Par ailleurs, ce faible nombre peut s'expliquer par l'impossibilité de saisir la juridiction administrative pendant le déroulement de la perquisition et par l'absence d'effets juridiques d'une saisine du juge des référés , une fois l'opération achevée. Comme l'a rappelé le juge des référés du tribunal administratif de Paris le 26 novembre 2015, saisi d'une requête en référé-suspension, il n'est possible de demander la suspension d'une décision administrative « qu'à la condition qu'une telle décision soit encore susceptible d'exécution » 65 ( * ) . De fait, toute requête aux fins de suspension, concernant une perquisition, est sans objet et doit être rejetée par le juge administratif, en application de l'article L. 522-3 du code de justice administrative.
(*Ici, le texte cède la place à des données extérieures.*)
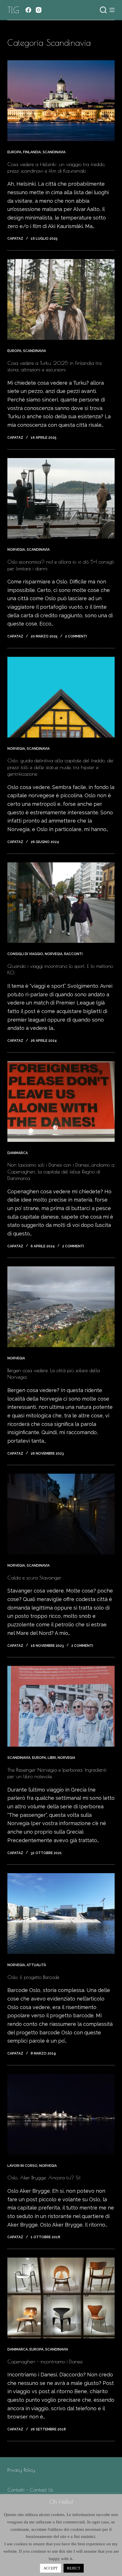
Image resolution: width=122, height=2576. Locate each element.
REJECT (73, 2568)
Les perquisitions peuvent néanmoins faire l'objet d'un contrôle de légalité par le juge administratif , par la voie d'un recours en excès de pouvoir. Les actes administratifs annulés sont réputés n'être jamais intervenus. Néanmoins, en l'absence de procédure judiciaire postérieure, la perquisition ayant produit tous ses effets, l'annulation par le juge administratif est d'une portée très limitée. Dans le cas d'une procédure judiciaire conduite sur le fondement d'éléments recueillis lors d'une perquisition administrative, l'annulation pour illégalité par le juge administratif de l'ordre de perquisition du préfet présenterait le caractère d'une décision à l'autorité absolue, qui s'imposerait alors à la juridiction correctionnelle saisie. Néanmoins, en vertu de l'article 111-5 du code pénal, les juridictions pénales sont compétentes pour apprécier la légalité des actes administratifs, tel un arrêté d'une perquisition, et peuvent décider de son annulation erga omnes 66 ( * ) . Dès lors, le seul recours en excès de pouvoir (contentieux de l'annulation) ne présente que peu d'intérêt.
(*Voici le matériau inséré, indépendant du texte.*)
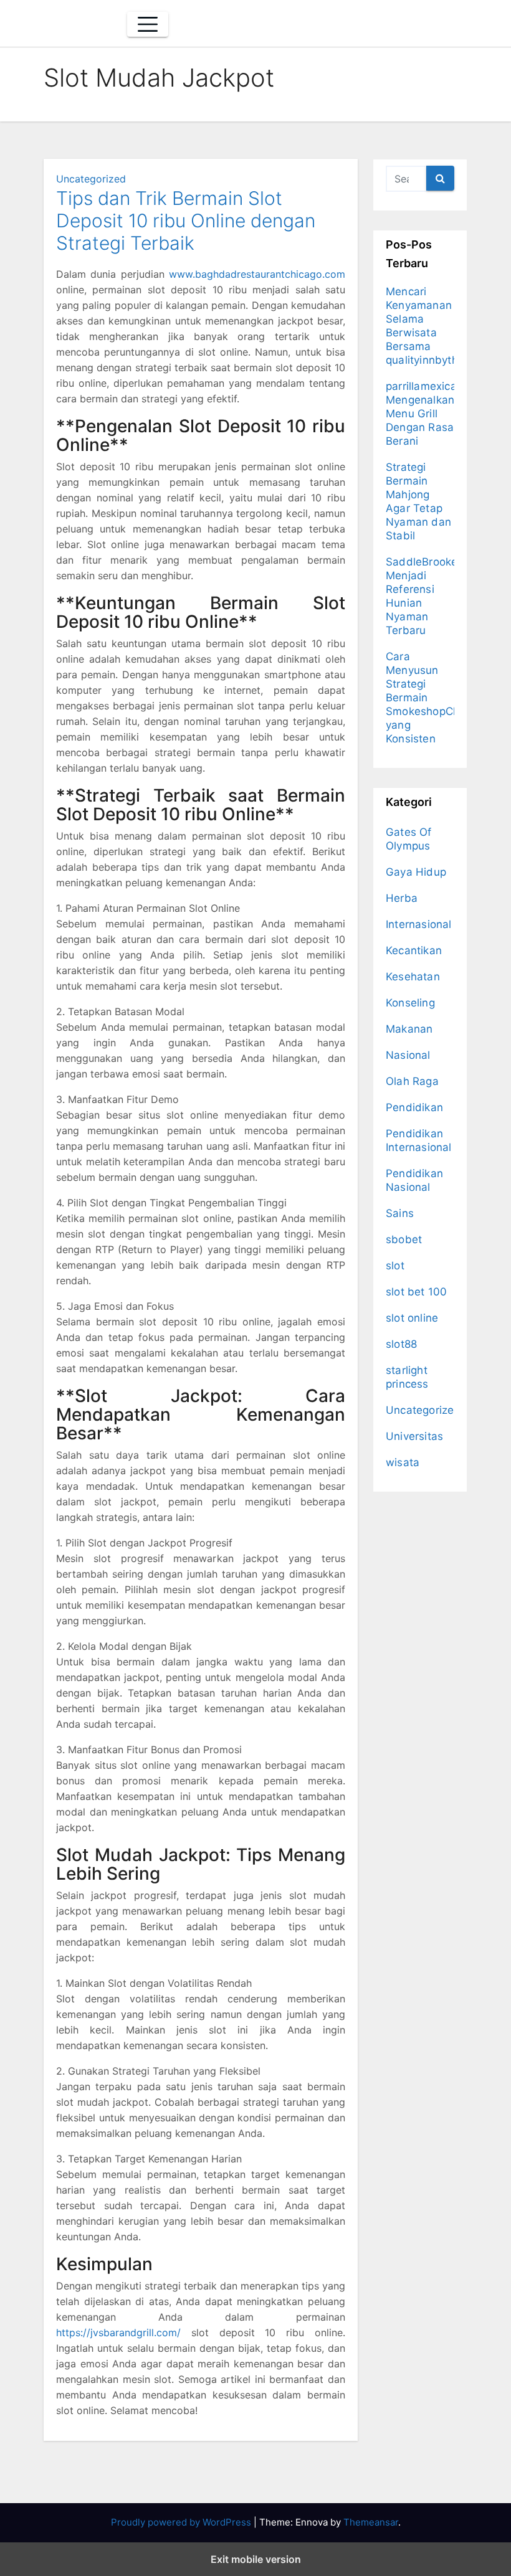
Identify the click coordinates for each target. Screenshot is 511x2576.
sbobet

En conséquence, les perquisitions administratives ne peuvent être efficacement contestées devant la juridiction administrative que sur le fondement de l'engagement de la responsabilité de la puissance publique.

Plusieurs raisons expliquent le faible nombre de recours en indemnisation.

En premier lieu, ce type de requête exige de recourir à un avocat, susceptible d'engendrer des coûts. En second lieu, les conditions du régime d'indemnisation semblent particulièrement restrictives. En effet, sous réserve de l'interprétation de la juridiction administrative, l'administration retient que la responsabilité de l'État ne peut être engagée qu'après avoir démontré l'existence d'une faute lourde . Dans une circulaire du 25 novembre 2015, le ministre de l'intérieur considère que le seul fait d'« enfoncer la porte ou de causer des dégâts matériels ne devrait pas être à lui seul constitutif d'une faute lourde ».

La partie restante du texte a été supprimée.